One of the houses in danger of such fate is the Jesuit Xavier House, the home of Father James Reuter.
Built in 1859, it is one of the two houses inside the Society of Jesus compound. It served not just as the home to Jesuit priests here in the country for the past 50 years, but was also the center for the first EDSA revolution. It survived bombings, hurricanes and other natural disasters, only to be brought down by the need for profit and commercialism.
The Inquirer news article published today, March 31, says that it was the SM Group who purchased the property. Despite the denial of Fr. Jose Cecilio Magadia, provincial superior of the Jesuits in the Philippines that a deal has been reached, a representative of the SM Group said that a supermarket is being planned for the area.
What bothered me more was the part in the article that said there was a “willing seller” for the property and he didn’t bother mentioning the opposition coming from conservation groups regarding the sale. Father Reuter turns 94 this May, and has called the Xavier House his home for the last 40 years. The house is more than just an architectural treasure, but also a living testament to the history of the Philippines.
Reports say that SJ superiors have asked Fr. Reuter to move out of Xavier House and relocate to either Ateneo de Manila University or Xavier School in San Juan. The priest, however, said that he doesn’t want to go.
“Money is nothing, and this house is something,” he said. “The memorial we have in this house is worth more than money.”
Unfortunately, historical preservation doesn’t seem to be much of a concern here in the Philippines, especially for cities like Manila. Many older buildings are still in place and some programs to keep them alive are ongoing, but mostly through the initiatives of private persons and often foreigners, not the government or locals.
I understand the need for advancement and progress, but I wonder if they have ever thought of ways to achieve this without sacrificing these architectural treasures? Other countries, not just the Western ones, but even our neighbors here in Asia are able to do it, why can’t we?
In a recent episode of Bobby Chin’s World Café Asia, he said something about how our country is fast becoming a “mall culture.” I don’t think that was meant to be a joke, but a statement of a fact, to which I can’t help but agree to. I once told a friend that you can visit any province in the country and you’ll find an SM mall. Despite knowing that a mall equals establishments equals jobs, I am still saddened by the loss of what used to be where the mall(s) now stand.

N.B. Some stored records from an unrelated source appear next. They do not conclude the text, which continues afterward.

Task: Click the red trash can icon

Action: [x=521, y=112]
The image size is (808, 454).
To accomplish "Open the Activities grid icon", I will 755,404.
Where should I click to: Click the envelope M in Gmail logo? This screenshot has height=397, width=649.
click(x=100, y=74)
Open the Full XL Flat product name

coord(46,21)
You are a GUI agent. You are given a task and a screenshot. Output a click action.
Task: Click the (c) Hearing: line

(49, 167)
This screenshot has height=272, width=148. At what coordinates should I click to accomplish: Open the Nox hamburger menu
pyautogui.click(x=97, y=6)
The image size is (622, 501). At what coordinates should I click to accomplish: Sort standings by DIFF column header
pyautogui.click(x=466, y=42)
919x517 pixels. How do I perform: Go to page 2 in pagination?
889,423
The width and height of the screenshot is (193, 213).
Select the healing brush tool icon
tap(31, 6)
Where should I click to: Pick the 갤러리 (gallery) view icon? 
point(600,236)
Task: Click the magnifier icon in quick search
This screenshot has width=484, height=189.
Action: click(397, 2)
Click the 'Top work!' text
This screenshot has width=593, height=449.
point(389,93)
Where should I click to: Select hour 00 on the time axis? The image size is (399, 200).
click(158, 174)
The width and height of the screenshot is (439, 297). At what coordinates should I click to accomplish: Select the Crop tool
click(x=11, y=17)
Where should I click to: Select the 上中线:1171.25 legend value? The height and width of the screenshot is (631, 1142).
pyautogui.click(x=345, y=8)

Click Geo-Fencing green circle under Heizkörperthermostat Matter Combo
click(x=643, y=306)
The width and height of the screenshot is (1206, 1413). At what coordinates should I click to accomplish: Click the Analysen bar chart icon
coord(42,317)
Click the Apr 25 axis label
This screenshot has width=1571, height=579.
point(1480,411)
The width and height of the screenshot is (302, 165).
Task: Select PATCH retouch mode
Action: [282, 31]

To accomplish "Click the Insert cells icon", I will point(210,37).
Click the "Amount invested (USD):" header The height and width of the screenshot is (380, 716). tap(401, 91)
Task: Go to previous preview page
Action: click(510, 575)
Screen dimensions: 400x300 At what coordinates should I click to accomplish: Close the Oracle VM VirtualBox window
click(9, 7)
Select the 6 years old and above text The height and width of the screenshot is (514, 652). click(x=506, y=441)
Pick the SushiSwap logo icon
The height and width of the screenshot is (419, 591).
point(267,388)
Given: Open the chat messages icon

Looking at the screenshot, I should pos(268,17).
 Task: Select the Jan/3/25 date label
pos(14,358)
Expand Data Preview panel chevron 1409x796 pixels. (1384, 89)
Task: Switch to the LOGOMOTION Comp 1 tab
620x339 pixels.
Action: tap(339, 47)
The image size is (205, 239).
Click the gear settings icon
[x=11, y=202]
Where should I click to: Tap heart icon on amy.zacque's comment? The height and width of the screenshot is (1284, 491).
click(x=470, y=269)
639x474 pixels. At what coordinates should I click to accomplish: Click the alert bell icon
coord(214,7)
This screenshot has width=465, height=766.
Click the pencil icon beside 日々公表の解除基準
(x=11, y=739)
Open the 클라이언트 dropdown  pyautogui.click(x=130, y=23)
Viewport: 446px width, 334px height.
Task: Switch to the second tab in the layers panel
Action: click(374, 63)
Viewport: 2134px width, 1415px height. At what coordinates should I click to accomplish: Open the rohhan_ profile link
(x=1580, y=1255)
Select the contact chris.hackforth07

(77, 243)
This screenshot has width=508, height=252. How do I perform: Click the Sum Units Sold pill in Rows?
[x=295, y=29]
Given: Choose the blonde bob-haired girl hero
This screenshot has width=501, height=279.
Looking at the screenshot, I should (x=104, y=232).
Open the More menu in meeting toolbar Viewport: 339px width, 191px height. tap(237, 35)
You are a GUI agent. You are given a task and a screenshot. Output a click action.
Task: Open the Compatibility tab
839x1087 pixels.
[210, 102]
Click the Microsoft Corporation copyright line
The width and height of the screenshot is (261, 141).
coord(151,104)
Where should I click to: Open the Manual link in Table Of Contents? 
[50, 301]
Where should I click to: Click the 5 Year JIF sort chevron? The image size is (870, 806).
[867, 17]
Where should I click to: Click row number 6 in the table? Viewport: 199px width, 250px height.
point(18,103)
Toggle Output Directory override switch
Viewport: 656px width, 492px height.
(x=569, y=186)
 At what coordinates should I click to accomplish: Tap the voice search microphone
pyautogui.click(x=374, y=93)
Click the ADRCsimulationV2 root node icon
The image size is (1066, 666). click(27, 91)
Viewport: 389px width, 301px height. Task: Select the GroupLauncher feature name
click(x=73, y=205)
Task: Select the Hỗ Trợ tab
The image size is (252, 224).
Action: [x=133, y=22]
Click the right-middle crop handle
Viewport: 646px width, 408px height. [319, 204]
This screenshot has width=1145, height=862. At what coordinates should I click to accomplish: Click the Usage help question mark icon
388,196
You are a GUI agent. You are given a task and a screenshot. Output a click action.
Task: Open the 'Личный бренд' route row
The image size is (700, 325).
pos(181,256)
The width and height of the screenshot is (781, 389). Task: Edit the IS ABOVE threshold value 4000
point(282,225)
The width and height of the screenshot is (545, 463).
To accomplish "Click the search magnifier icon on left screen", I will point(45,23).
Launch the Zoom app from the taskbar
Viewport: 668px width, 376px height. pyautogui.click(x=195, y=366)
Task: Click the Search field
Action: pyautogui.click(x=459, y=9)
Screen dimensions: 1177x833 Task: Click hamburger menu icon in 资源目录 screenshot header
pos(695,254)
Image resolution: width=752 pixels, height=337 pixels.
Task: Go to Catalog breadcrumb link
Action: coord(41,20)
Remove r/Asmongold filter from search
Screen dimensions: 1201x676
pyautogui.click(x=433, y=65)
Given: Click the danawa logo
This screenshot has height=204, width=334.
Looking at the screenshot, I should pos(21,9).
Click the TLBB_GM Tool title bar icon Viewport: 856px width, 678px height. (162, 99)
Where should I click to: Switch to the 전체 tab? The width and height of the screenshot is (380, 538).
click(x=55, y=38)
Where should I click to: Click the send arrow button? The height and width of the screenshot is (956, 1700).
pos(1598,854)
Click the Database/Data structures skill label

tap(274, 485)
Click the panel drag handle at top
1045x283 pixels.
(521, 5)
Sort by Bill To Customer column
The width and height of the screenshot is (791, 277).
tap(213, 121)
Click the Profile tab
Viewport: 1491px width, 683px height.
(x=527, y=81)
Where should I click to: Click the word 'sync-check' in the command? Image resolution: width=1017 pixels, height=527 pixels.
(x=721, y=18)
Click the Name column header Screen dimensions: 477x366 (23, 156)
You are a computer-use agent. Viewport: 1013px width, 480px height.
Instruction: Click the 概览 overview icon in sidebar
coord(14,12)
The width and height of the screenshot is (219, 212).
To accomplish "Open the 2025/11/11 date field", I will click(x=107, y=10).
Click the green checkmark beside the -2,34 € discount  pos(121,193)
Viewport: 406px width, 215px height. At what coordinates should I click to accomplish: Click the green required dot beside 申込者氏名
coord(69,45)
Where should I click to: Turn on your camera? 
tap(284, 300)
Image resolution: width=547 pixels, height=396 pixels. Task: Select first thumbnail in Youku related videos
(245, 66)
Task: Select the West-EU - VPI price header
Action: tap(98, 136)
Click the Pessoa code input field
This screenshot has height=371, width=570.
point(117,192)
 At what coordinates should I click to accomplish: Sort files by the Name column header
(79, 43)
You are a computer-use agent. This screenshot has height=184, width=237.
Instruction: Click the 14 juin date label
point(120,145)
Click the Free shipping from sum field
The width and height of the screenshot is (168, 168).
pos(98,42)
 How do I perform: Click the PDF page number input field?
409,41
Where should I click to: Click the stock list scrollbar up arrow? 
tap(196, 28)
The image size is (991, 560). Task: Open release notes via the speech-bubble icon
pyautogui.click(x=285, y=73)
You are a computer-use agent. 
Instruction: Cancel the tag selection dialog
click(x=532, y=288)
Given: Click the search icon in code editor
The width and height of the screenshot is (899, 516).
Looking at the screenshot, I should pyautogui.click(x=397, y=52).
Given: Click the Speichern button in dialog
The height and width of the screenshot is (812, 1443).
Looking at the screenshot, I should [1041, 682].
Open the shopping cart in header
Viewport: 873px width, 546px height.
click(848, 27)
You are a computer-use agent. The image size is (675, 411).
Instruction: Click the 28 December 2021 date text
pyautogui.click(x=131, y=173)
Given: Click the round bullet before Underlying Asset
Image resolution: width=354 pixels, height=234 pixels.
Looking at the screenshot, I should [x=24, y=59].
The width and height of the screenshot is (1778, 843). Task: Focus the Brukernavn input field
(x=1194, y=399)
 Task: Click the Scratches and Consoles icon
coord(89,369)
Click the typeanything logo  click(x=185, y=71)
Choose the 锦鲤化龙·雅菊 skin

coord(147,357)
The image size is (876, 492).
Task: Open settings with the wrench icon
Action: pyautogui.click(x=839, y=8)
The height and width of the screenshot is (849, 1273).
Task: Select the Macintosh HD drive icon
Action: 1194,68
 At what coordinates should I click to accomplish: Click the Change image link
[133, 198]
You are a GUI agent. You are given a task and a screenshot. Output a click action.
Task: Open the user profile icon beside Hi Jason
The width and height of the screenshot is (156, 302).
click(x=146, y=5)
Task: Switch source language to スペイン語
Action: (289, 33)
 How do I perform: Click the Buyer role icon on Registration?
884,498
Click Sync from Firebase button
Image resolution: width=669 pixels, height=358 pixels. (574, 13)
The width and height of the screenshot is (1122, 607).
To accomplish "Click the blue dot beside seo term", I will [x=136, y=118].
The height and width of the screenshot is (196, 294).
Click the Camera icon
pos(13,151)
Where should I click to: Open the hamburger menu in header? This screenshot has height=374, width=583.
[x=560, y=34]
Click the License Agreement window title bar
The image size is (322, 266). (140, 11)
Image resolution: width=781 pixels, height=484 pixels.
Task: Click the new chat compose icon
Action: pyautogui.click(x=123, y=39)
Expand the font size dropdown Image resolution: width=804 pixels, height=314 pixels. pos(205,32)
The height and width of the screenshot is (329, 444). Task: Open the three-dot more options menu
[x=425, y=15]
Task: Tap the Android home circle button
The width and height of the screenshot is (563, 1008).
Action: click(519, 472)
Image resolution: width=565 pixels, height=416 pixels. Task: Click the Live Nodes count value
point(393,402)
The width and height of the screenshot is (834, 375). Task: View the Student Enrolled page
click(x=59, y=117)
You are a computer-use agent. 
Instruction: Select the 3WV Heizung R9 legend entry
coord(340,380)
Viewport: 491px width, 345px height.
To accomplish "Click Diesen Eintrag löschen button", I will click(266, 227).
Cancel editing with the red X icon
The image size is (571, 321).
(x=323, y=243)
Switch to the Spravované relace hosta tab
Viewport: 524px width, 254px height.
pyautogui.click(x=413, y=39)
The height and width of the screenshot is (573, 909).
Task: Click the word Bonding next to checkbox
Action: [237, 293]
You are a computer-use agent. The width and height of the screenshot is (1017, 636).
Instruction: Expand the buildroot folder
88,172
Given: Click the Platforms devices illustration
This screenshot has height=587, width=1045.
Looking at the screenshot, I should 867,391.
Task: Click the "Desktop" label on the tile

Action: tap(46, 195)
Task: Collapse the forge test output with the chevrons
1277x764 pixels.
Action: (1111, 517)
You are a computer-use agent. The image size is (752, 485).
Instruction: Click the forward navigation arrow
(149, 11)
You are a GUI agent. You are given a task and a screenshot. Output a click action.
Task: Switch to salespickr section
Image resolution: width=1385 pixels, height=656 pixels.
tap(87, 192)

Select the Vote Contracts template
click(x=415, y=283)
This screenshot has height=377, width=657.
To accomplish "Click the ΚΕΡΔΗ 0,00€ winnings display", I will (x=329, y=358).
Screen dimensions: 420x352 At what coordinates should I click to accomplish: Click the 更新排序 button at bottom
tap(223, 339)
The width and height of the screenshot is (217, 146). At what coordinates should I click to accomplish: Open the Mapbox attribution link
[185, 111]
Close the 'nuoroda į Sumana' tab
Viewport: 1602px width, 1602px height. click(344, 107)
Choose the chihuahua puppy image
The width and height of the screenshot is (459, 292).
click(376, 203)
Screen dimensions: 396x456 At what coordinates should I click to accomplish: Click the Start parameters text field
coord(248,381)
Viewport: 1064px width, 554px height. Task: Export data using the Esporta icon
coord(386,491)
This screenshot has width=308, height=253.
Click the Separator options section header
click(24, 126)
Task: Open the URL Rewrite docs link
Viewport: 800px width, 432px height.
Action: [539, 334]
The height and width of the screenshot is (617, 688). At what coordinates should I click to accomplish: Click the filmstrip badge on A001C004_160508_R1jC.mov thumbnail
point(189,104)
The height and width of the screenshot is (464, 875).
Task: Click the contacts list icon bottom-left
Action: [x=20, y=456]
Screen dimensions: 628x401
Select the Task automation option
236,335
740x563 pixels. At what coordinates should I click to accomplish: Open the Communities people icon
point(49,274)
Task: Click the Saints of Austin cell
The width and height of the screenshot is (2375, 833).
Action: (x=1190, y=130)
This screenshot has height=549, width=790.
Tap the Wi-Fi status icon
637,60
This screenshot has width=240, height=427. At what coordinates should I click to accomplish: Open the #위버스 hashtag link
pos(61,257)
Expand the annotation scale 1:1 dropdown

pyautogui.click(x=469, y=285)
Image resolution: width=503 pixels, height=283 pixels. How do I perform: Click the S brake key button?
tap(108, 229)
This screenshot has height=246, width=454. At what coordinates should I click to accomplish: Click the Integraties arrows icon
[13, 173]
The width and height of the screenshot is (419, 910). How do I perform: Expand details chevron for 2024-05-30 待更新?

Reuter said he fully understood that the SJ had run into serious financial need to sustain its operations.
“There was talk, there is talk of selling Xavier House for money. The superior apologetically said that. That to my mind will be a terrible mistake,” he said.
“It’s not that they want to sell this house, but they need money, and that’s a terrible thing. Love of money is a vice and the Jesuits don’t have that. They need money, which is a different thing,” said Reuter.
He shuddered at the thought that the house would be demolished to give way to business. “You shouldn’t sell a place like this for money,” he added, saying the money could be raised in “some other way.”
What ways could that be? Perhaps the Jesuit community could’ve done more? Perhaps the students of the Ateneo and Xavier schools could’ve banded together to help raise funds and save the Xavier house? Perhaps all of us who are concerned could reach out and help… I hope only it’s not too late.